Task directions: Please reproduce the following data line for line, without changing anything.

··· Listed records

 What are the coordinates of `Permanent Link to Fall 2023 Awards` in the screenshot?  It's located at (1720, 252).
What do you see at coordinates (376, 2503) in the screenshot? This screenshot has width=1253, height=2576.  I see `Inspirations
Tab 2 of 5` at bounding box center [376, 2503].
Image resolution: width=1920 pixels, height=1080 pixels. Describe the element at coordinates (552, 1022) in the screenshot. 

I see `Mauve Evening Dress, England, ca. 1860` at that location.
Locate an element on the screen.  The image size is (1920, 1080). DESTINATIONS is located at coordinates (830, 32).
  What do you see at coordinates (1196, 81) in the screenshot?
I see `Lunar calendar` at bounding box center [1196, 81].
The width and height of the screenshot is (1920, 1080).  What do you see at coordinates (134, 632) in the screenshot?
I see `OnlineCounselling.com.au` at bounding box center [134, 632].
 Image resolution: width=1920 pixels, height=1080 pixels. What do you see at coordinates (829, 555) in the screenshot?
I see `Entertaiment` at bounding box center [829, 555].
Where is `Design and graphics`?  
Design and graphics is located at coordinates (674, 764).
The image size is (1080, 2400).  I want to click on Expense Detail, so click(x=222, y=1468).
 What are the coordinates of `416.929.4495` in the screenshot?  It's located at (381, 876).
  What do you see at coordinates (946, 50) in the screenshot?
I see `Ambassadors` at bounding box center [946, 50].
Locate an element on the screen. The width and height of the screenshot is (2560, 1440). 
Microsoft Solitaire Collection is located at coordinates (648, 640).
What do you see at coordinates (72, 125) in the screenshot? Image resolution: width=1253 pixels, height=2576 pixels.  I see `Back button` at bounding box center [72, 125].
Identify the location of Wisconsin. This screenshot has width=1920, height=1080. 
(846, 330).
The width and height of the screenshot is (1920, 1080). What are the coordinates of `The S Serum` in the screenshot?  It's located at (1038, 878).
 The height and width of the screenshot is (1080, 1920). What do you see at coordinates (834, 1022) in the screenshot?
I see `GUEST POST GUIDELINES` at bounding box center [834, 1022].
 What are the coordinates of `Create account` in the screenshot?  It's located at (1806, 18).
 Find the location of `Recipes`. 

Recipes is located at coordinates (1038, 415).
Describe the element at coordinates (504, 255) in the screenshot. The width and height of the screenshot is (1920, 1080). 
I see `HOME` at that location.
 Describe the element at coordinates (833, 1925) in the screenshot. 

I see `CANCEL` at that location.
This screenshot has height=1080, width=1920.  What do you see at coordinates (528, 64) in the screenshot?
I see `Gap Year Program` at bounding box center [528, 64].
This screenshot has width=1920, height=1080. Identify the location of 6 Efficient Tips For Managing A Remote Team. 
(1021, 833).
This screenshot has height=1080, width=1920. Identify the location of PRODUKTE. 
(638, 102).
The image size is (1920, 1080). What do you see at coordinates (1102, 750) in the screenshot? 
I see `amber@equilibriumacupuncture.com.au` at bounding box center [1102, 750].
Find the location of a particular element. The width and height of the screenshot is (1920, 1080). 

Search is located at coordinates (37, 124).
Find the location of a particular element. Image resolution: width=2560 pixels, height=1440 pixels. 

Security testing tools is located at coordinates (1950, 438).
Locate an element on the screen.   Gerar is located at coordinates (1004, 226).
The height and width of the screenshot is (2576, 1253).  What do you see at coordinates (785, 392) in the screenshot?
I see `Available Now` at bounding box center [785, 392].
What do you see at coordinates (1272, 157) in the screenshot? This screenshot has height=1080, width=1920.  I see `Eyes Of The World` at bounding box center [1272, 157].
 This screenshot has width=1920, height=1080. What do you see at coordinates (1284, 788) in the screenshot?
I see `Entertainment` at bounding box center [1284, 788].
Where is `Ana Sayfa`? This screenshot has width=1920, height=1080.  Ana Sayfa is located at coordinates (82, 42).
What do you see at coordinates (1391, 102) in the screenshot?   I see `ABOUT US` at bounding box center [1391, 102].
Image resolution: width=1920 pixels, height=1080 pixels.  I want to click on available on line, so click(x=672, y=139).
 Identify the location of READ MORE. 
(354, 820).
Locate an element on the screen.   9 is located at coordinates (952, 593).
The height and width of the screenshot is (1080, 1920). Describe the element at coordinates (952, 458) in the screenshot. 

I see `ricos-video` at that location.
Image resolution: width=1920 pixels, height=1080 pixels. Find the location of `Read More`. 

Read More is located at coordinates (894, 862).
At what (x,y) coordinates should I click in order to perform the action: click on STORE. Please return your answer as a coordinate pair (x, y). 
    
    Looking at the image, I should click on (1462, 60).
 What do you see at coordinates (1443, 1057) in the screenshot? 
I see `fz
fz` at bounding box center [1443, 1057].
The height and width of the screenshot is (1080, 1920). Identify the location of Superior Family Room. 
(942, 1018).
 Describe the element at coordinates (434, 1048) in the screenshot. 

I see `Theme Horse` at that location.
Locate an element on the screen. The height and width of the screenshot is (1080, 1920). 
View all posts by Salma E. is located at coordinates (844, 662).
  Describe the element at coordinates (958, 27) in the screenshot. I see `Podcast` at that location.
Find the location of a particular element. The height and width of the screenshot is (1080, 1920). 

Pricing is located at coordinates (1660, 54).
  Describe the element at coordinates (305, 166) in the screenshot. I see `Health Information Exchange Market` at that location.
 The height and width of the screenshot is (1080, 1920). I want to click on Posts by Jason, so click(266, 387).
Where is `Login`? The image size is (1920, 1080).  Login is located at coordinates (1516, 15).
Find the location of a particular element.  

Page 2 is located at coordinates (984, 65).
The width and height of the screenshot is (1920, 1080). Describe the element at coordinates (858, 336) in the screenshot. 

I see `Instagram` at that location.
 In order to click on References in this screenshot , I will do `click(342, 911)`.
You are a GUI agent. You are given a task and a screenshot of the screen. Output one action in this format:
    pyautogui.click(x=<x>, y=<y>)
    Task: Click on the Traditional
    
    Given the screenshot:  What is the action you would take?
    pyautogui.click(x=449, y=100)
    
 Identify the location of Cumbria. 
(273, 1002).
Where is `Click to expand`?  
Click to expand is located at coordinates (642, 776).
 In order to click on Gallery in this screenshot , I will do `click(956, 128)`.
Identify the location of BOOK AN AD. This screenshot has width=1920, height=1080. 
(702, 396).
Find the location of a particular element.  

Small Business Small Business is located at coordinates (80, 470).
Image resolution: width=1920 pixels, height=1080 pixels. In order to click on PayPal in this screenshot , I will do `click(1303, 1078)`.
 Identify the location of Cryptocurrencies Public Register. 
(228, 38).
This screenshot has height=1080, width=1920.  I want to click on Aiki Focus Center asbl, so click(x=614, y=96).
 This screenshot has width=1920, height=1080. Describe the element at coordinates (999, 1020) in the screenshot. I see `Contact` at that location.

······

Reply to the task:
 What are the coordinates of `Permanent Link to Fall 2023 Awards` in the screenshot?  It's located at (1720, 252).
What do you see at coordinates (376, 2503) in the screenshot? This screenshot has width=1253, height=2576.  I see `Inspirations
Tab 2 of 5` at bounding box center [376, 2503].
Image resolution: width=1920 pixels, height=1080 pixels. Describe the element at coordinates (552, 1022) in the screenshot. 

I see `Mauve Evening Dress, England, ca. 1860` at that location.
Locate an element on the screen.  The image size is (1920, 1080). DESTINATIONS is located at coordinates (830, 32).
  What do you see at coordinates (1196, 81) in the screenshot?
I see `Lunar calendar` at bounding box center [1196, 81].
The width and height of the screenshot is (1920, 1080).  What do you see at coordinates (134, 632) in the screenshot?
I see `OnlineCounselling.com.au` at bounding box center [134, 632].
 Image resolution: width=1920 pixels, height=1080 pixels. What do you see at coordinates (829, 555) in the screenshot?
I see `Entertaiment` at bounding box center [829, 555].
Where is `Design and graphics`?  
Design and graphics is located at coordinates (674, 764).
The image size is (1080, 2400).  I want to click on Expense Detail, so click(x=222, y=1468).
 What are the coordinates of `416.929.4495` in the screenshot?  It's located at (381, 876).
  What do you see at coordinates (946, 50) in the screenshot?
I see `Ambassadors` at bounding box center [946, 50].
Locate an element on the screen. The width and height of the screenshot is (2560, 1440). 
Microsoft Solitaire Collection is located at coordinates (648, 640).
What do you see at coordinates (72, 125) in the screenshot? Image resolution: width=1253 pixels, height=2576 pixels.  I see `Back button` at bounding box center [72, 125].
Identify the location of Wisconsin. This screenshot has width=1920, height=1080. 
(846, 330).
The width and height of the screenshot is (1920, 1080). What are the coordinates of `The S Serum` in the screenshot?  It's located at (1038, 878).
 The height and width of the screenshot is (1080, 1920). What do you see at coordinates (834, 1022) in the screenshot?
I see `GUEST POST GUIDELINES` at bounding box center [834, 1022].
 What are the coordinates of `Create account` in the screenshot?  It's located at (1806, 18).
 Find the location of `Recipes`. 

Recipes is located at coordinates (1038, 415).
Describe the element at coordinates (504, 255) in the screenshot. The width and height of the screenshot is (1920, 1080). 
I see `HOME` at that location.
 Describe the element at coordinates (833, 1925) in the screenshot. 

I see `CANCEL` at that location.
This screenshot has height=1080, width=1920.  What do you see at coordinates (528, 64) in the screenshot?
I see `Gap Year Program` at bounding box center [528, 64].
This screenshot has width=1920, height=1080. Identify the location of 6 Efficient Tips For Managing A Remote Team. 
(1021, 833).
This screenshot has height=1080, width=1920. Identify the location of PRODUKTE. 
(638, 102).
The image size is (1920, 1080). What do you see at coordinates (1102, 750) in the screenshot? 
I see `amber@equilibriumacupuncture.com.au` at bounding box center [1102, 750].
Find the location of a particular element. The width and height of the screenshot is (1920, 1080). 

Search is located at coordinates (37, 124).
Find the location of a particular element. Image resolution: width=2560 pixels, height=1440 pixels. 

Security testing tools is located at coordinates (1950, 438).
Locate an element on the screen.   Gerar is located at coordinates (1004, 226).
The height and width of the screenshot is (2576, 1253).  What do you see at coordinates (785, 392) in the screenshot?
I see `Available Now` at bounding box center [785, 392].
What do you see at coordinates (1272, 157) in the screenshot? This screenshot has height=1080, width=1920.  I see `Eyes Of The World` at bounding box center [1272, 157].
 This screenshot has width=1920, height=1080. What do you see at coordinates (1284, 788) in the screenshot?
I see `Entertainment` at bounding box center [1284, 788].
Where is `Ana Sayfa`? This screenshot has width=1920, height=1080.  Ana Sayfa is located at coordinates (82, 42).
What do you see at coordinates (1391, 102) in the screenshot?   I see `ABOUT US` at bounding box center [1391, 102].
Image resolution: width=1920 pixels, height=1080 pixels.  I want to click on available on line, so click(x=672, y=139).
 Identify the location of READ MORE. 
(354, 820).
Locate an element on the screen.   9 is located at coordinates (952, 593).
The height and width of the screenshot is (1080, 1920). Describe the element at coordinates (952, 458) in the screenshot. 

I see `ricos-video` at that location.
Image resolution: width=1920 pixels, height=1080 pixels. Find the location of `Read More`. 

Read More is located at coordinates (894, 862).
At what (x,y) coordinates should I click in order to perform the action: click on STORE. Please return your answer as a coordinate pair (x, y). 
    
    Looking at the image, I should click on (1462, 60).
 What do you see at coordinates (1443, 1057) in the screenshot? 
I see `fz
fz` at bounding box center [1443, 1057].
The height and width of the screenshot is (1080, 1920). Identify the location of Superior Family Room. 
(942, 1018).
 Describe the element at coordinates (434, 1048) in the screenshot. 

I see `Theme Horse` at that location.
Locate an element on the screen. The height and width of the screenshot is (1080, 1920). 
View all posts by Salma E. is located at coordinates (844, 662).
  Describe the element at coordinates (958, 27) in the screenshot. I see `Podcast` at that location.
Find the location of a particular element. The height and width of the screenshot is (1080, 1920). 

Pricing is located at coordinates (1660, 54).
  Describe the element at coordinates (305, 166) in the screenshot. I see `Health Information Exchange Market` at that location.
 The height and width of the screenshot is (1080, 1920). I want to click on Posts by Jason, so click(266, 387).
Where is `Login`? The image size is (1920, 1080).  Login is located at coordinates (1516, 15).
Find the location of a particular element.  

Page 2 is located at coordinates (984, 65).
The width and height of the screenshot is (1920, 1080). Describe the element at coordinates (858, 336) in the screenshot. 

I see `Instagram` at that location.
 In order to click on References in this screenshot , I will do `click(342, 911)`.
You are a GUI agent. You are given a task and a screenshot of the screen. Output one action in this format:
    pyautogui.click(x=<x>, y=<y>)
    Task: Click on the Traditional
    
    Given the screenshot:  What is the action you would take?
    pyautogui.click(x=449, y=100)
    
 Identify the location of Cumbria. 
(273, 1002).
Where is `Click to expand`?  
Click to expand is located at coordinates (642, 776).
 In order to click on Gallery in this screenshot , I will do `click(956, 128)`.
Identify the location of BOOK AN AD. This screenshot has width=1920, height=1080. 
(702, 396).
Find the location of a particular element.  

Small Business Small Business is located at coordinates (80, 470).
Image resolution: width=1920 pixels, height=1080 pixels. In order to click on PayPal in this screenshot , I will do `click(1303, 1078)`.
 Identify the location of Cryptocurrencies Public Register. 
(228, 38).
This screenshot has height=1080, width=1920.  I want to click on Aiki Focus Center asbl, so click(x=614, y=96).
 This screenshot has width=1920, height=1080. Describe the element at coordinates (999, 1020) in the screenshot. I see `Contact` at that location.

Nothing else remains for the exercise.